Typical of a woman, that bit. I gazed about. Beyond the gardens a pair of huge lumbering horses were trotting, trailing an iron thing while two blokes marked the ground with white-painted pegs. Tractors clattered in the background. Maybe she wanted me to drive a tractor a day or two.

She laughed and shook her head. ‘No. Nothing to do with my driving teams, Lovejoy.’ She made a face. Something rankled with her, and out it came. ‘Mind you, you couldn’t possibly do worse than my own men. We lose the competition every year to the Wainwrights – ever since that new blacksmith joined them, wretched man.’ Probably Claude, from our village.

‘Then how simple?’ I asked shrewdly, not wanting to get involved in the county set’s social wars.

‘For an antiques divvie – is that the word? – elementary.’

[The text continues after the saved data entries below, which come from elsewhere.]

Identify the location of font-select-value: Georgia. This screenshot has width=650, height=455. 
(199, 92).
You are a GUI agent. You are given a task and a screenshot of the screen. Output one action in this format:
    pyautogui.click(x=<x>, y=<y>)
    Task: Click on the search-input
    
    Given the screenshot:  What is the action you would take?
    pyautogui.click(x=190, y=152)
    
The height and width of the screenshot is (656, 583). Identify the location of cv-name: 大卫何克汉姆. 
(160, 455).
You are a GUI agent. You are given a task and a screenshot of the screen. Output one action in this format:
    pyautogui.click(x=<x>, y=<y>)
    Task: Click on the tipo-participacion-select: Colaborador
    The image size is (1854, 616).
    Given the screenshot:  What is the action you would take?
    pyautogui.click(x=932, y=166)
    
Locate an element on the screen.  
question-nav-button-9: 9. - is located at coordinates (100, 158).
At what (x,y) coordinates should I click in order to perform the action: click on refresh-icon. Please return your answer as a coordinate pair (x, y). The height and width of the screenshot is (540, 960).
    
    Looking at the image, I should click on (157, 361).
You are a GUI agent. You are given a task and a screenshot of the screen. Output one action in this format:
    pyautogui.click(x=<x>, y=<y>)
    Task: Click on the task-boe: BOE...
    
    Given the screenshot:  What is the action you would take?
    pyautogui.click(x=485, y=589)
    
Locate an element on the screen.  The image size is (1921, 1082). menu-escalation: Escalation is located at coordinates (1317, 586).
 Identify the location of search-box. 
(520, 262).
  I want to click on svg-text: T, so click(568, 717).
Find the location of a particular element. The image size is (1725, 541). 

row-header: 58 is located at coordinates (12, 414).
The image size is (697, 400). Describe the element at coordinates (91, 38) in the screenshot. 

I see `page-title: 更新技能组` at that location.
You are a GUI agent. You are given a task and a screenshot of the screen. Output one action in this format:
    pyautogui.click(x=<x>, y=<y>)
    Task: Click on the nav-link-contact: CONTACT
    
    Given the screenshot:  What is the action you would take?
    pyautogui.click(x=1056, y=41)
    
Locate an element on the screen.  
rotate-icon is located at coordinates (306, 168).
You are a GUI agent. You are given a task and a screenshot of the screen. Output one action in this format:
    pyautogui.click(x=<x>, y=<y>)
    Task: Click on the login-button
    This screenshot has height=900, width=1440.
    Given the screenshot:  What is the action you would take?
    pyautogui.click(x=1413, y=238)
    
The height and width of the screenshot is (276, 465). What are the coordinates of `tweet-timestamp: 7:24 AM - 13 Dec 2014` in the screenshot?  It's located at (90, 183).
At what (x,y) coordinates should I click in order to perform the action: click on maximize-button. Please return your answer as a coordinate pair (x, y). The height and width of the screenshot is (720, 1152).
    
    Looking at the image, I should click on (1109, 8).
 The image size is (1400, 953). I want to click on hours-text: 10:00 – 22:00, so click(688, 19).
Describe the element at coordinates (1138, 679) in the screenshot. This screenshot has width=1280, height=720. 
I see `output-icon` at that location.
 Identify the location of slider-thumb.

I brightened. Antiques. ‘A valuation?’

‘No. I want you to open a little cage for me, please.’ She saw my expression go a bit odd because she cut in hastily, ‘Not a true antique, I must confess. My husband made it. Rather curious, really. It’s a little cage carved in coal.’ She took my silence for puzzlement, which it almost was. ‘A rather strange hobby, but I understand not altogether unique. I don’t want the cage damaged.’

I cleared my throat nervously. This was where I came in, being asked to undo a coal carving. ‘Where is it, love?’ Maybe there were hundreds of the damned things.

A voice said, ‘It’s here, Aunt Maisie.’

And it was – held by good old Maud, together with its antique bamboo partner. Today’s outfit was a subdued bottle green with sensible shoes, swagger bag, hair neat and chiffon scarf just right. Crisp little modern brooch and all. Just right to go visiting a rich auntie. Maud was beginning to seem like a chameleon. I glanced around, and sure enough there was another antique dealer in the background – also different, as usual. It was Don Musgrave this time, all tweed and hornrims. I began to suspect Maud chose her blokes like an accessory. From the doting grin on Don’s face he apparently had other, less decorative, tasks to perform. Maud was using us all up at a rate of knots.

‘Good heavens, Maud!’ Mrs Hepplestone gestured for more chairs and the Prime Minister strode gravely forth to do his stuff. ‘How ever did you—?’